**Provided material**
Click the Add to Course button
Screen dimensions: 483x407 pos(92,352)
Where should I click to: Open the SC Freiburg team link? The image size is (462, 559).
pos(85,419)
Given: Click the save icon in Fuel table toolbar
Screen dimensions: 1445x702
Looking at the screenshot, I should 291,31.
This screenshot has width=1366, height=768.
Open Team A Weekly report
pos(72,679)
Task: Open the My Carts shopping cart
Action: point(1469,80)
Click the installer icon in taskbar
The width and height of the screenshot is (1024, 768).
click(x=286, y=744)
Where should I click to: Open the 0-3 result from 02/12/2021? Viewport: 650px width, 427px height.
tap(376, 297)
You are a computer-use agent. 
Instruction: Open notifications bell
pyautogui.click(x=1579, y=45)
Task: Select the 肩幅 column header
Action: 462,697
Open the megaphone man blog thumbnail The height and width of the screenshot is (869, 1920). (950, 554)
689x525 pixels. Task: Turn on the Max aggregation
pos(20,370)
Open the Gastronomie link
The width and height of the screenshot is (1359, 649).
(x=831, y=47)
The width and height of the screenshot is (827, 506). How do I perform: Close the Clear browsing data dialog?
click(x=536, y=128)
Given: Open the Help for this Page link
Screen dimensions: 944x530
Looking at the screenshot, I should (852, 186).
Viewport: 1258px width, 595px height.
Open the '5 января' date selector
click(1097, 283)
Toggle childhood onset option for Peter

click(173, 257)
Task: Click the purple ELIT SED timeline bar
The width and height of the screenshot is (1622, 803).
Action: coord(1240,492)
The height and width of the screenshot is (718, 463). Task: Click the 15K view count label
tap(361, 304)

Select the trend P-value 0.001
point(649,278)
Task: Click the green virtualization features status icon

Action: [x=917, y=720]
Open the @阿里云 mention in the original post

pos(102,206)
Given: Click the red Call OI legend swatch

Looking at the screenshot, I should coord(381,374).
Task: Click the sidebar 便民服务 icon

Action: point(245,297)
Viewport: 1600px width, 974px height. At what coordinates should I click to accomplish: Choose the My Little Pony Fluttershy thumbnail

**Assignment**
Give an exact copy of the lines above from the line with "Open Team A Weekly report" up to and including the line with "Open the megaphone", and leave everything else out.

**Result of this task**
Open Team A Weekly report
pos(72,679)
Task: Open the My Carts shopping cart
Action: point(1469,80)
Click the installer icon in taskbar
The width and height of the screenshot is (1024, 768).
click(x=286, y=744)
Where should I click to: Open the 0-3 result from 02/12/2021? Viewport: 650px width, 427px height.
tap(376, 297)
You are a computer-use agent. 
Instruction: Open notifications bell
pyautogui.click(x=1579, y=45)
Task: Select the 肩幅 column header
Action: 462,697
Open the megaphone man blog thumbnail The height and width of the screenshot is (869, 1920). (950, 554)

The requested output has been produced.